Big Bad John's rule of thumb is not a bad one, but the range is going to be very large depending on the brand and model. If a given bike has a good reputation, has been shown to be durable, and has not been replaced by a newer and "higher zoot" model, it can hold it's value fairly well. A bad reputation, some broken frames, and a perceived better replacement model, and the value can drop like a stone.


----------



## midlife_xs's (Jun 18, 2004)

Custom made frames are not attractive to buyers. I am basing this on my own feelings. I saw some Seven frames in my size. The selling prices is what makes them attractive but when I learn that they are custom made for someone else, I lose interest.


----------



## RickC5 (Apr 26, 2002)

*Also agree with Big Bad John*

Bikes are for your personal enjoyment and are a terrible investment from a monetary perspective, IMHO. They may actually be worse than some cars regarding the depreciation in the first two years.

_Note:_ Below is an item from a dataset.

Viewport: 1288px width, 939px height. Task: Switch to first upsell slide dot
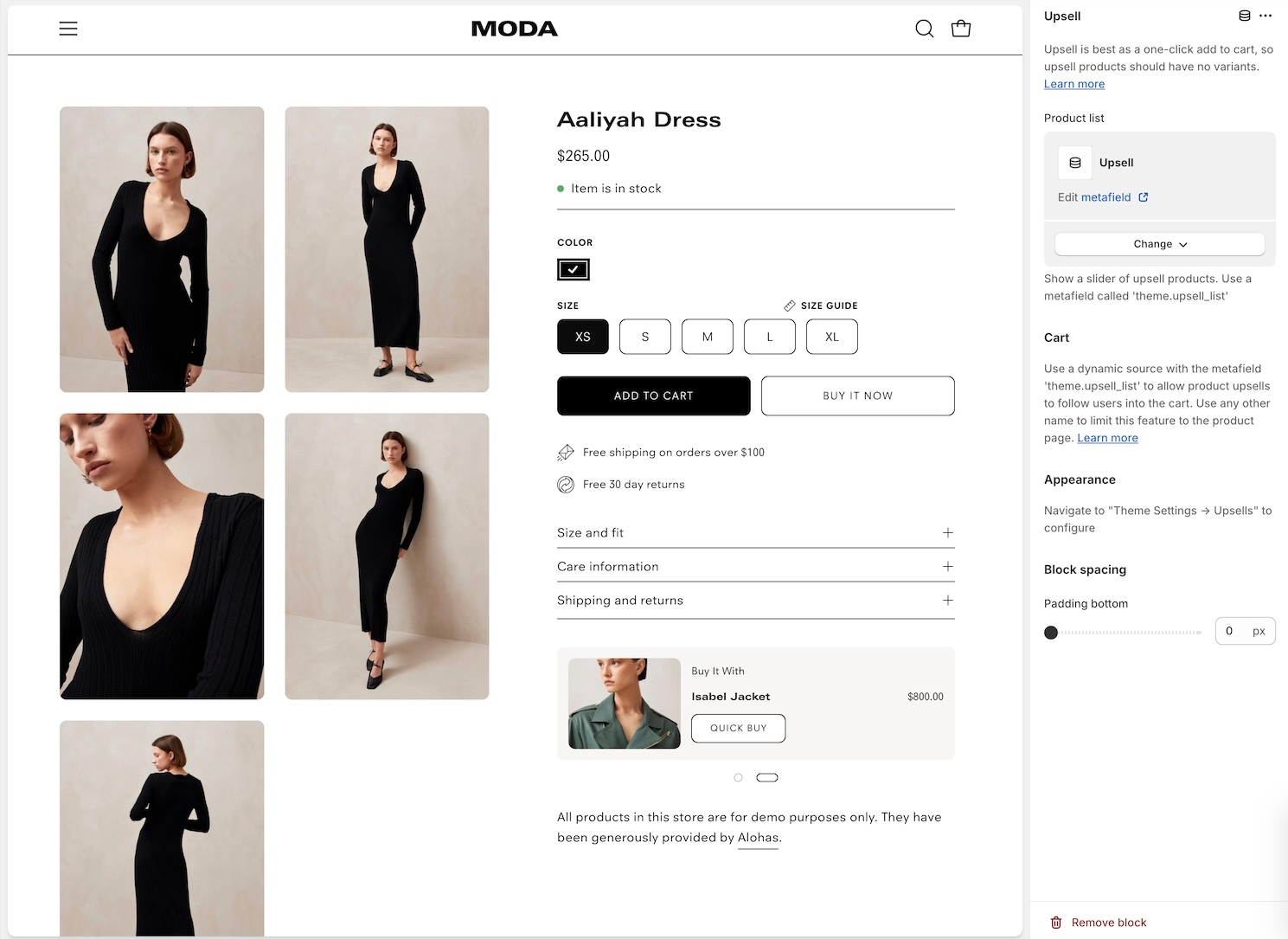[x=738, y=777]
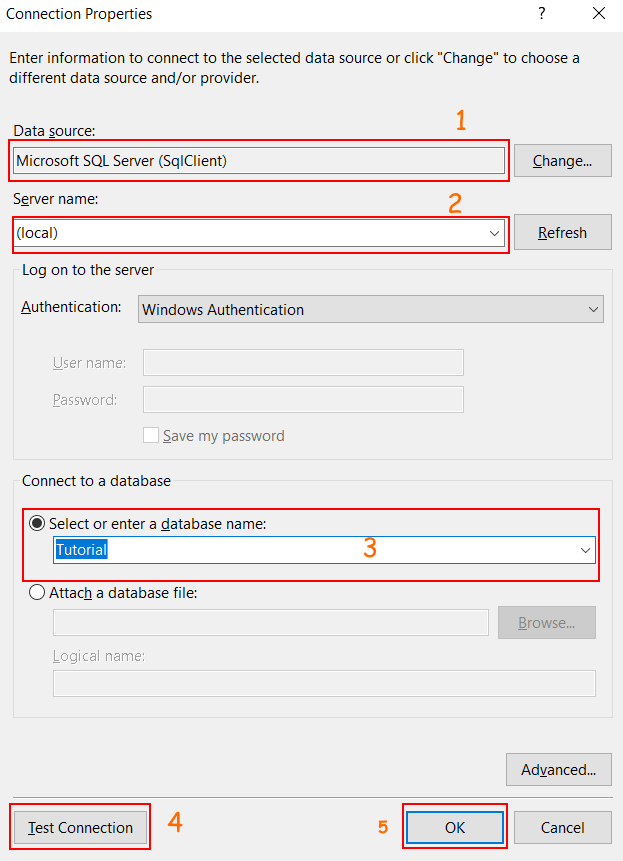Cancel the connection dialog
The image size is (623, 861).
[x=561, y=827]
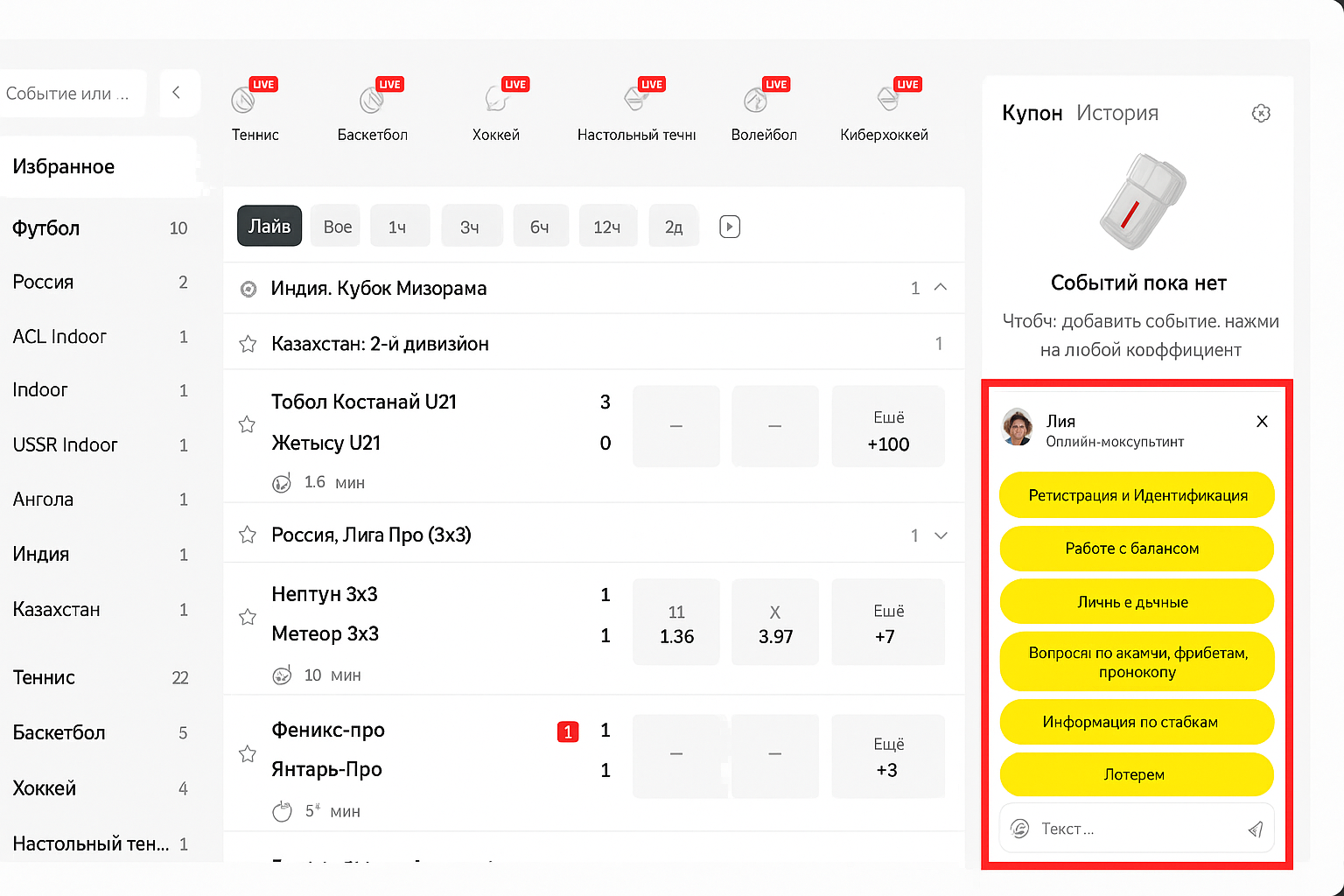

But that's not why we buy them. is it?


----------



## Lazywriter (Mar 8, 2002)

*Well, I just traded my 2002 Litespeed Vortex*

in through their trade in program and got $2500 for it with Dura Ace 9 speed and Open Pro Wheels. I thought that was pretty good almost 3 years later considering I haggled and paid cash for the bike originally and got it for a lot less than MSRP. That is the key to reducing depreciation. If I had paid MSRP for the bike, I would have paid over $5k for the bike, but I walked out of the store for $4100 cash. 
I think titanium frames will hold their value better than most carbon and aluminum frames due to the fatigue life issue. A carbon or aluminum frames history would scare me more if I were buying used on Ebay as you don't know the history of abuse. Titanium frame's fatugue life is still yet to be determined as they really only proliferated over the last decade and most are still running as good as they day they were new. Look at Ebay and see what older LS Ultimates and some Sevens are fetching and you will see what I mean. Size also matters as too large or small will affect the depreciation considerably.


----------